From the manpage of /dev/random
"If a seed file is saved across reboots as recommended below (all major Linux distributions have done this since 2000 at least), the output is cryptographically secure against attackers without local root access as soon as it is reloaded in the boot sequence, and perfectly adequate for network encryption session keys. Since reads from /dev/random may block, users will usually want to open it in nonblocking mode (or perform a read with timeout), and provide some sort of user notification if the desired entropy is not immediately available."
Only if the seed file was was generated by a secure kernel during a clean shutdown and kept secret during that whole time. There's a lot to go wrong there, especially if you're an embedded system running on flash.
I also seem to recall host keys being generated on first boot. Perhaps some installers are smart enough to prime that seed file.
Then what are the requirements that make this necessary? Given security in layers tends to be the ideal, surely the dependence on generating at boot time could be considered part of the bug?
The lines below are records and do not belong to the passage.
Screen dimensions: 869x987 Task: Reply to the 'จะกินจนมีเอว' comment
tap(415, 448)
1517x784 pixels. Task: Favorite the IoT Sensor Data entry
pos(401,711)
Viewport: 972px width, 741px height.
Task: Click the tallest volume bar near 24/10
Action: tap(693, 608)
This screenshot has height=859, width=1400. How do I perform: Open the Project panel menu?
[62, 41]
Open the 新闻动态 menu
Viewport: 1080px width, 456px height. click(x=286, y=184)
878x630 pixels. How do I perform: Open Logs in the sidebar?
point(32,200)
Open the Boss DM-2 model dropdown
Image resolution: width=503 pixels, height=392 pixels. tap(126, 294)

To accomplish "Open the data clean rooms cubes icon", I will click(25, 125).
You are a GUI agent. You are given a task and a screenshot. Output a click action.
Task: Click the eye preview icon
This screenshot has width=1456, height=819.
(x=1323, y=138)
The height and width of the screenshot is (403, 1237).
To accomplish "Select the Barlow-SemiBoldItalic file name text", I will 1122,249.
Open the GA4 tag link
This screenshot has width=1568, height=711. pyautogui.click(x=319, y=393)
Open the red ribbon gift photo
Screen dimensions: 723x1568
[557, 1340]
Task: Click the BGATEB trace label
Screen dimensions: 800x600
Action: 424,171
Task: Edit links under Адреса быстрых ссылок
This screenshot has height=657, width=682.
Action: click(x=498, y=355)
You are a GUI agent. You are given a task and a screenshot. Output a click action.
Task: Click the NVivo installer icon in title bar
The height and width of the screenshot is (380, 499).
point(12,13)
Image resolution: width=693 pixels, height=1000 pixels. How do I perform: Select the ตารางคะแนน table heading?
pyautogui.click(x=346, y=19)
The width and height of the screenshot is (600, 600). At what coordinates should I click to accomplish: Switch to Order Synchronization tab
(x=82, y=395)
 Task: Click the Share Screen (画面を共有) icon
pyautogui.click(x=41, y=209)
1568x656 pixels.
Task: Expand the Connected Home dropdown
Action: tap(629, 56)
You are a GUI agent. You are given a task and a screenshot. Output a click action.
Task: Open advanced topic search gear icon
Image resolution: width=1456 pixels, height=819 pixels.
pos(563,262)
The basic requirement for a CSPRNG is that no one will ever be able to guess the values of a prior or future set of 200 bits with greater than a 1 in 2^200 chance of success (or pwning your kernel). It's not just a super-smart attacker you worry about too, sometimes all the systems on the internet collaborate accidentally to unmask each others' weak keys (see Heninger et al. linked in the thread).
Boot up naturally involves starting network services and daemons which need their keys, right? It's a reasonable thing to want to do. The hard thing here is if we say "you can't have any output from the system CSPRNG until we're totally sure it's fully preheated", we end up with a few inevitable situations.
Blocking read: "BUG: System hangs noticeably on boot" "If I change /dev/random to /dev/urandom my system boots 5 seconds faster! Woot!" and "So how long do I have to wait then? Why does boot take longer on some networks than others?"
Nonblocking: If the kernel returns 0 bytes of data from read(), some apps will just continue on processing with their uninitialized or zeroed buffer.
It's not so much that gathering entropy is hard, it's that making an accurate estimate of the entropy you gathered is hard (it's basically writing embedded code which attempts to estimate the capabilities of some unknown future black swan). Getting a platform full of developers to write code that correctly handles an error condition that never appears on their own developer workstation seems basically impossible.
Consequently, system boot scripts are just about the worst possible place to generate new keys if they didn't already exist.